Start of The records
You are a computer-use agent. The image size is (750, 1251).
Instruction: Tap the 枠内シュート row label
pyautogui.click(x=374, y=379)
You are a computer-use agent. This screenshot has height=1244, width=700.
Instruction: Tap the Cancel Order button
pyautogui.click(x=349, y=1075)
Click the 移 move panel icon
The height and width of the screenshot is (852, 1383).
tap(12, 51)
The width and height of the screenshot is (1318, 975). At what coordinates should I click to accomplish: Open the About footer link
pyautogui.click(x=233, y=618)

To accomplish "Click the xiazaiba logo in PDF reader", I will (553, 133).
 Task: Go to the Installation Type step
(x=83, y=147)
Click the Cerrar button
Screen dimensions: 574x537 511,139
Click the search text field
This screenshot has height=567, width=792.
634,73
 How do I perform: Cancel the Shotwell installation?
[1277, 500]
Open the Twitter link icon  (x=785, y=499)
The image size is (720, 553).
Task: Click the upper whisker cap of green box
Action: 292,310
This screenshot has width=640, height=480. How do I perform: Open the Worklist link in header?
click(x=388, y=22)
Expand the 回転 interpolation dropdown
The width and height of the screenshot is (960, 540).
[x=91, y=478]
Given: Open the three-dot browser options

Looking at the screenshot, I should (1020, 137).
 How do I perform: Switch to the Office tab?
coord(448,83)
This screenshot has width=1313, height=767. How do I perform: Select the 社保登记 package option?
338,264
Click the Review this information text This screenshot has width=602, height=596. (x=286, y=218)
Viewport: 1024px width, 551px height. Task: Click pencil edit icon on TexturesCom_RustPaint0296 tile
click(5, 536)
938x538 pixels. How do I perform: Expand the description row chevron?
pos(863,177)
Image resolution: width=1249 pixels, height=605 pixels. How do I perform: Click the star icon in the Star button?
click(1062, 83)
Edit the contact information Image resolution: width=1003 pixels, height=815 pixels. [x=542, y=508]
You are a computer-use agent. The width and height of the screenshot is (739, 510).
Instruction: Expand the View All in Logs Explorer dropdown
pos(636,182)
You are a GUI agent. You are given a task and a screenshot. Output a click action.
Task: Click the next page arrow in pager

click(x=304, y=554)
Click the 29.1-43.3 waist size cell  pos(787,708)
End of The records
Problem: Copy each line in the entries above where "computer" turns up.

Expected answer:
You are a computer-use agent. The image size is (750, 1251).
You are a computer-use agent. This screenshot has height=1244, width=700.
You are a computer-use agent. The width and height of the screenshot is (739, 510).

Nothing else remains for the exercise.